[Stored records]
*** Block opens ***
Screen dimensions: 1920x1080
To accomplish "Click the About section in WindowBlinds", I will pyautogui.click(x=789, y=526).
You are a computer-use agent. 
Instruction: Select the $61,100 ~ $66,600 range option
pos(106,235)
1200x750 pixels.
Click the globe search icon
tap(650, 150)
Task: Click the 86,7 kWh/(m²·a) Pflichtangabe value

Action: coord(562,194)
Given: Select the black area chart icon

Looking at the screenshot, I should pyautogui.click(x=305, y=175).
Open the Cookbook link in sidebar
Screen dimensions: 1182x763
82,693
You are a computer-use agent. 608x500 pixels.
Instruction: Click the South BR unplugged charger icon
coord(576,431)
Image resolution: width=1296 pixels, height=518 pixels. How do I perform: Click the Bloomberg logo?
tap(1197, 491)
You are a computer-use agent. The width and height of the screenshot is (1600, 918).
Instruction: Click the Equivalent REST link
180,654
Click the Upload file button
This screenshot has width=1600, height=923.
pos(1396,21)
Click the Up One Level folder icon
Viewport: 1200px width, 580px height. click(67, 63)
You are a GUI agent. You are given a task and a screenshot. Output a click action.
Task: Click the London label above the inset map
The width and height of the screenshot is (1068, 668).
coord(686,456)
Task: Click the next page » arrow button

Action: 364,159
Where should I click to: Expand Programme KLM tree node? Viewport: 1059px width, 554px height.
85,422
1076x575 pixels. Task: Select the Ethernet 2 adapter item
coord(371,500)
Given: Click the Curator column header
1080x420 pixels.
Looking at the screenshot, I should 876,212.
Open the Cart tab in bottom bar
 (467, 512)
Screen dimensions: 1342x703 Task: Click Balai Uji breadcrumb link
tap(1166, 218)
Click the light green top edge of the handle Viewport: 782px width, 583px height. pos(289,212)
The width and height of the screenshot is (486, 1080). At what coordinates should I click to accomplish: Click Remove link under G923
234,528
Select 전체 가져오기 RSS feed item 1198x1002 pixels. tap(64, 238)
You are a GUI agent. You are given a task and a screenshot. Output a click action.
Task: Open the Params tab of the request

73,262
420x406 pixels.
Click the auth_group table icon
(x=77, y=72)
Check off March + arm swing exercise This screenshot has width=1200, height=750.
*** Block closes ***
ABOUT THIS EXERCISE: The number of lines in the entries holding the word "agent" is what is needed. Supply that number only.

RESPONSE: 5